• _Passage provided_
In the book Dangerous Wonder Mike Yacconelli writes, "I'm ready for a Christianity that ruins my life, that catures my heart and makes me uncomfortable." At times, we all need to be ruined; we need to let God disrupt our lives-taking us to a place of absolute need. Following Jesus was never meant to be the safe alternative to an unpredictable life; following Jesus is inherently life-altering, deconstructive and always evolving.

Authentic spiritual formation involves Gof actively tearing down the walls and ripping out the guts of our weak-minded, self-willed faith to make room for something incredibly powerful, something innately beautiful and something completely other.

Our churches and our relationships are radically changed when we are given license to be broken; in a way, when we uncover our weakness we are celebrating a liberating promise that God will show up in our lives-that we need Him. We need to give each other some slack, making room for our shortcomings and creating environments that nurture raw faith.

In many ways, I think God is anxiously waiting for our weakneses to emerge so His power can penetrate our safe attempts at Christianity. Revealing your weakness is not safe, but following Jesus was never meant to be safe, in fact, following Jesus will probably ruin your life, in a good way. What will it ruin? It will ruin your ability to keep pretending; it will tear down your ability to live in this world without caring for it, and it will utterly ruin your chances of living-out your days as a fugitive hiding from grace.

I just love it. That's exactly how I feel and thanks to Brian Orme I can now express it.

I was driving in my car the other night on my way home from Starbucks. And I thought, "There's nothing in this world or anyone in this world who can make my heart feel like it does for Jesus. Nothing" I sat there and just smiled, completely overjoyed at it all. It's hard to wrap my mind around it, but I don't have to. It's for me and Him. I just love Him. I can't help it.

• _Goal_
Reproduce the reflection on following Jesus from "I was driving" to "can't help it.", swapping "Starbucks" for "the bookstore".

• _Information shown_
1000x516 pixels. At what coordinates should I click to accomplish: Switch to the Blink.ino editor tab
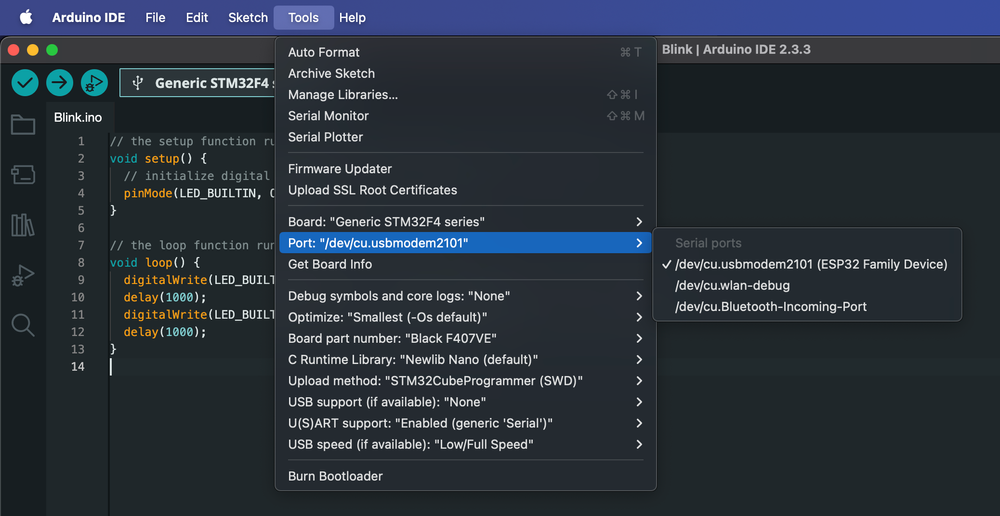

• _Response_
I was driving in my car the other night on my way home from the bookstore. And I thought, "There's nothing in this world or anyone in this world who can make my heart feel like it does for Jesus. Nothing" I sat there and just smiled, completely overjoyed at it all. It's hard to wrap my mind around it, but I don't have to. It's for me and Him. I just love Him. I can't help it.